PROMPT — The copy should hold exactly the lines below from the one that contains "Viewport: 1568px width, 721px height." through the one that contains "Instruction: Adjust the" and nothing else, so no pictures.

INPUT DATA —
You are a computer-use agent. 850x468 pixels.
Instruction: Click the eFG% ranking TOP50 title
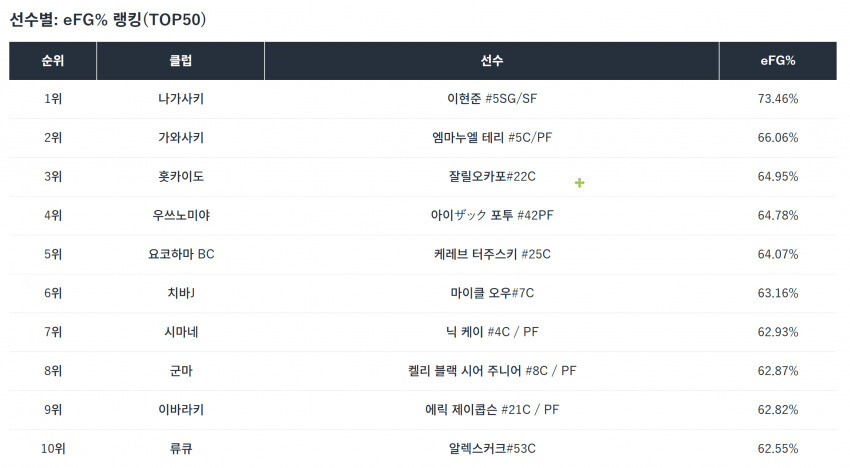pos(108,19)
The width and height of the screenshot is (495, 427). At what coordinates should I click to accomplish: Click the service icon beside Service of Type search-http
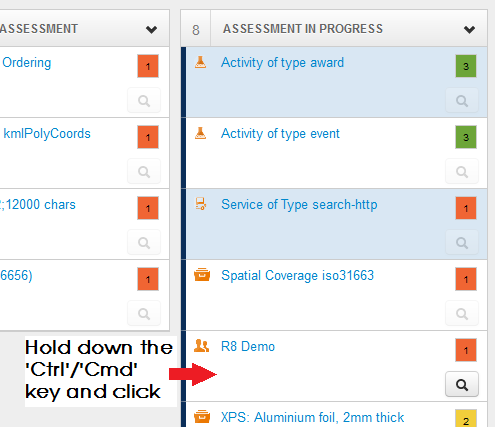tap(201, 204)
---
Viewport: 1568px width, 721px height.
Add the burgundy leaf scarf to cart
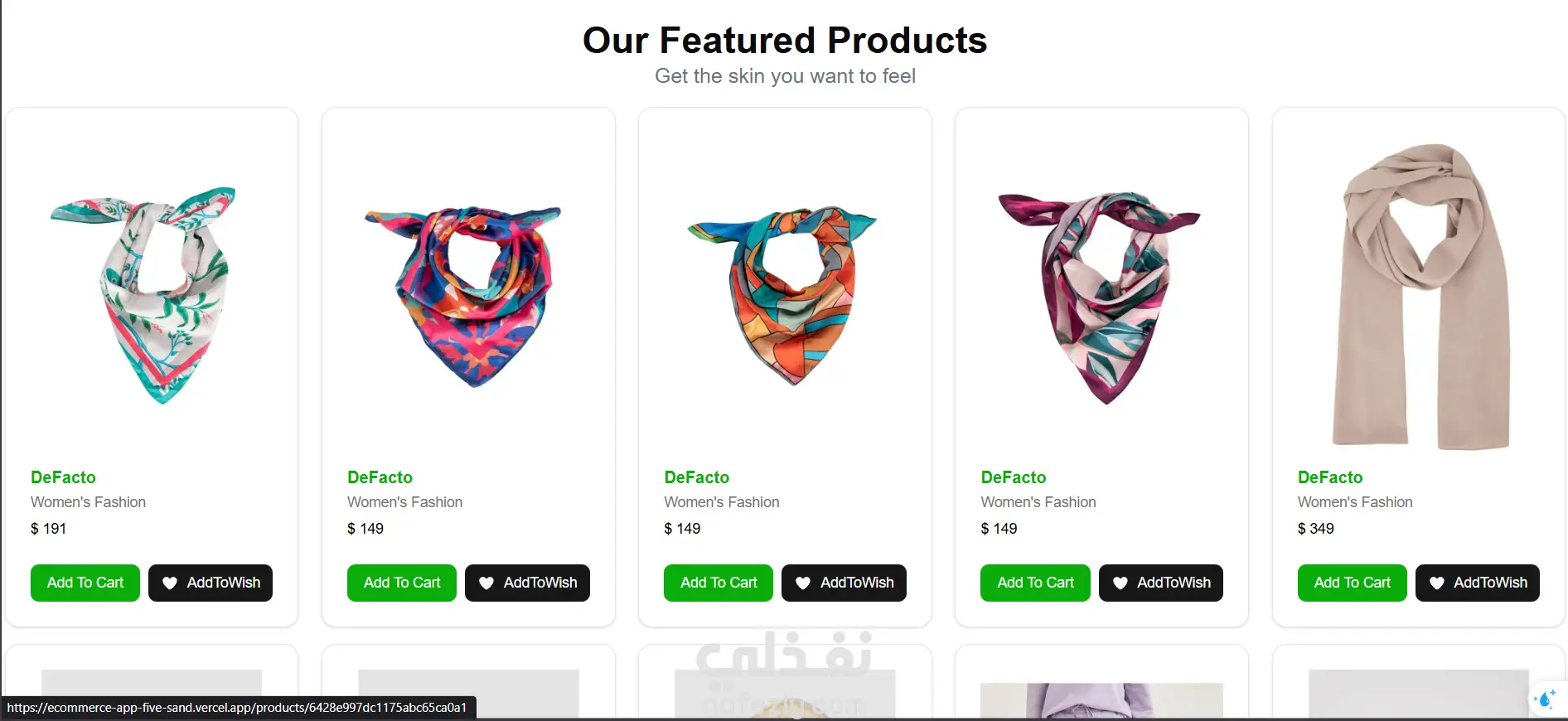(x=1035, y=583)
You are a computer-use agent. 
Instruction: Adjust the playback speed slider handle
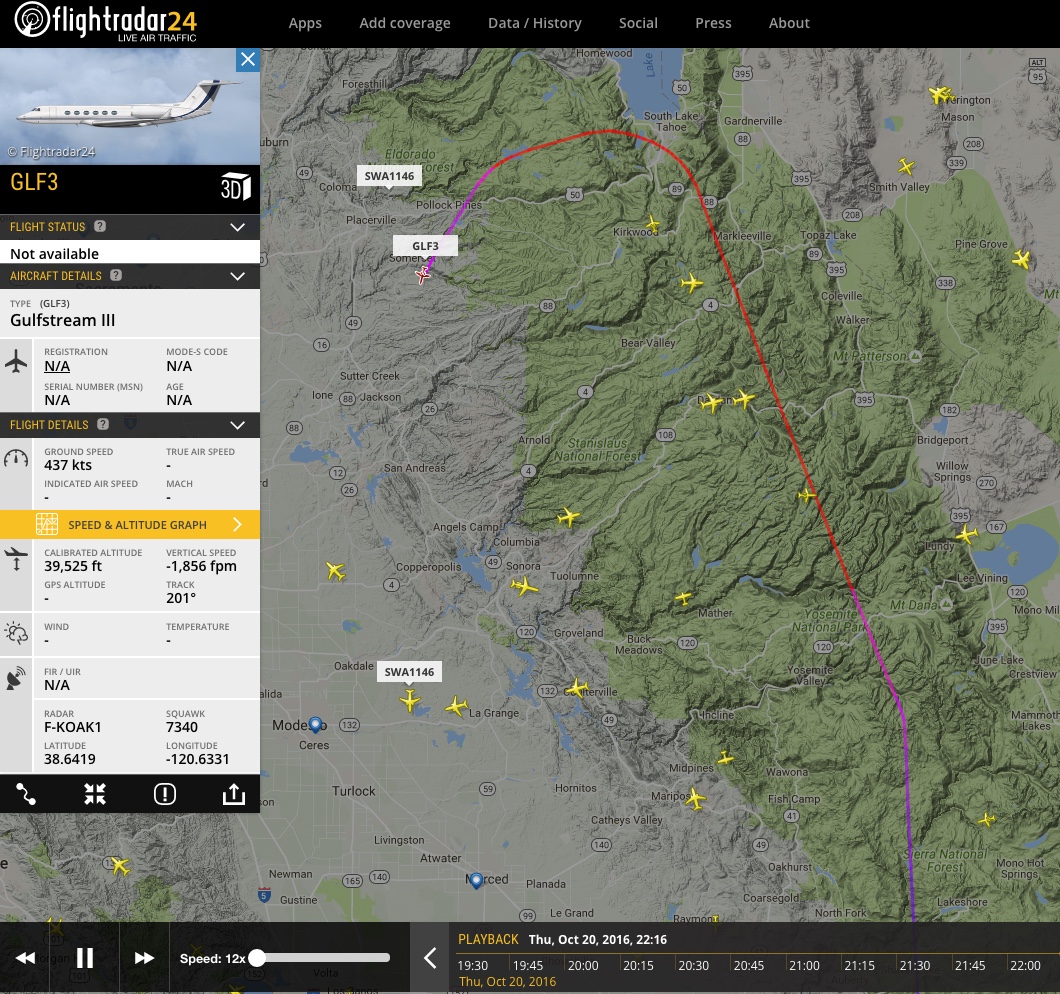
* * *
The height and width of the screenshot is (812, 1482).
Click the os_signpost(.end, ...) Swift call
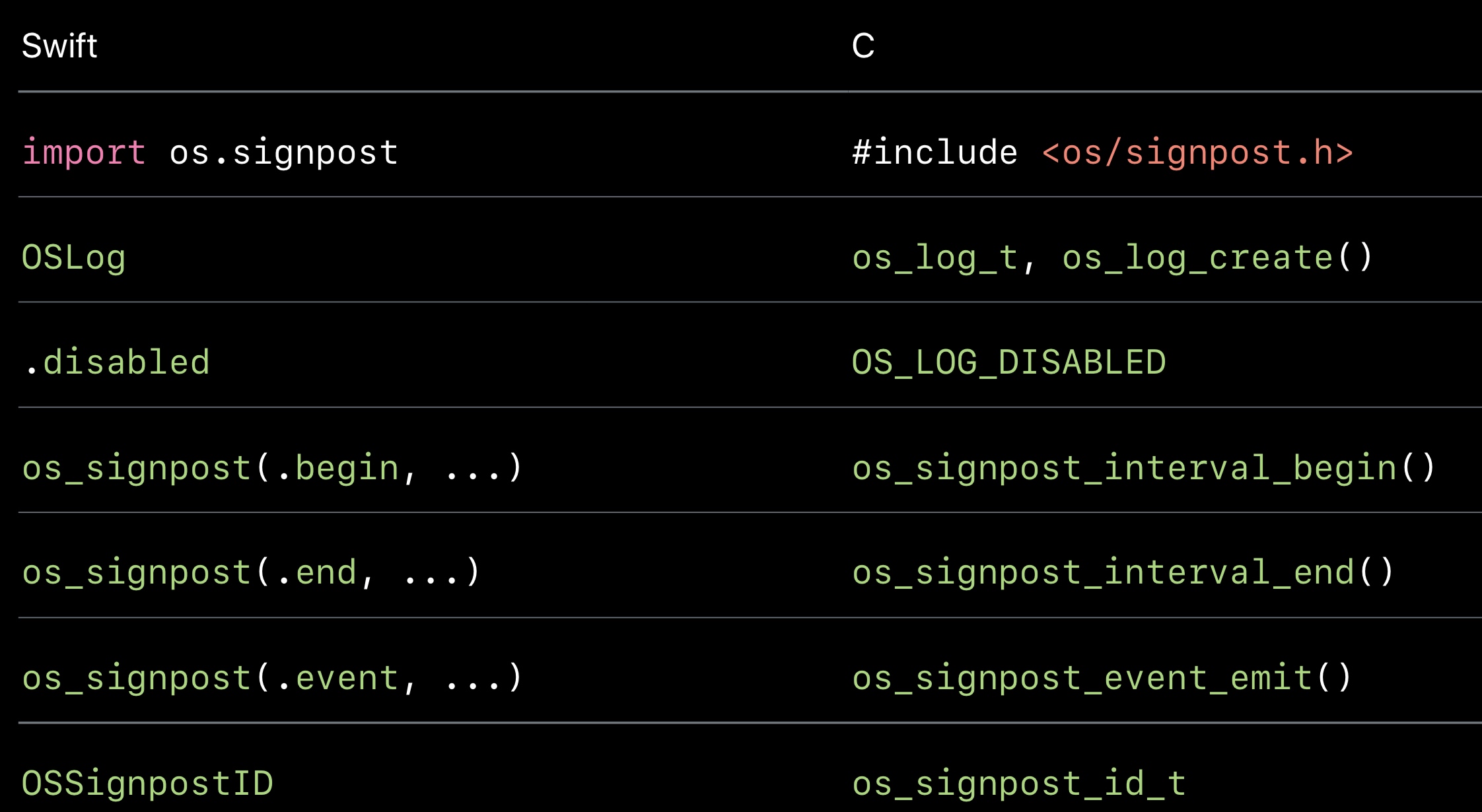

WRITTEN ANSWER —
Viewport: 1568px width, 721px height.
Add the burgundy leaf scarf to cart
(x=1035, y=583)
You are a computer-use agent. 
Instruction: Adjust the playback speed slider handle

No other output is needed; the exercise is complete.